* **What you have to do**:
All lines from the one containing "Contact Us (493, 115)" through the last line below must be duplicated exactly, with nothing outside that span.

* **Dataset records**:
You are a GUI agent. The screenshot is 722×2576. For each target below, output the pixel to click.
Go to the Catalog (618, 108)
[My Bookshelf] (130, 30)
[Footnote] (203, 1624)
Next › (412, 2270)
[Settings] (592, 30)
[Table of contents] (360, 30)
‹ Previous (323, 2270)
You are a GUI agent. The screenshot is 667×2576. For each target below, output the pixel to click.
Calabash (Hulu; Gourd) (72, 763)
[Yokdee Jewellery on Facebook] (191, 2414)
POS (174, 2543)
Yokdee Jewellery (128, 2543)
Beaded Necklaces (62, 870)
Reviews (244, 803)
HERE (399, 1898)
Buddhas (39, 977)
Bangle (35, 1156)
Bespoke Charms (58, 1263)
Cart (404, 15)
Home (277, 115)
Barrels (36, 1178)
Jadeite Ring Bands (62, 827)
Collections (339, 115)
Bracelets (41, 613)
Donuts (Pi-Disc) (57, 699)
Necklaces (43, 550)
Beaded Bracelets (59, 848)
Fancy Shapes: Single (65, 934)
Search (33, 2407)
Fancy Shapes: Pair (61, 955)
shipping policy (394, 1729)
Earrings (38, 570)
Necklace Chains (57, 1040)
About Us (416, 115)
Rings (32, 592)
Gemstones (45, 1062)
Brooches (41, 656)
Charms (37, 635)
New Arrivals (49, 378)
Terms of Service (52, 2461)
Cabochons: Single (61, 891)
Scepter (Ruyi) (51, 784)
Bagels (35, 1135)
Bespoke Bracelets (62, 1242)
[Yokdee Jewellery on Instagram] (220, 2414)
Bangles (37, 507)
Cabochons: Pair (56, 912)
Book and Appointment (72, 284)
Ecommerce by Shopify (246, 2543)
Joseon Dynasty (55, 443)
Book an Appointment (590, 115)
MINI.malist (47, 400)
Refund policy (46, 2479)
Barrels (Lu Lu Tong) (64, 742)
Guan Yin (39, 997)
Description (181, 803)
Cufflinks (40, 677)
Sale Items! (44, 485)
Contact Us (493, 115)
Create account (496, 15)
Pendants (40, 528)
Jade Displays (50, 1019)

* **Output for this exercise**:
Contact Us (493, 115)
Create account (496, 15)
Pendants (40, 528)
Jade Displays (50, 1019)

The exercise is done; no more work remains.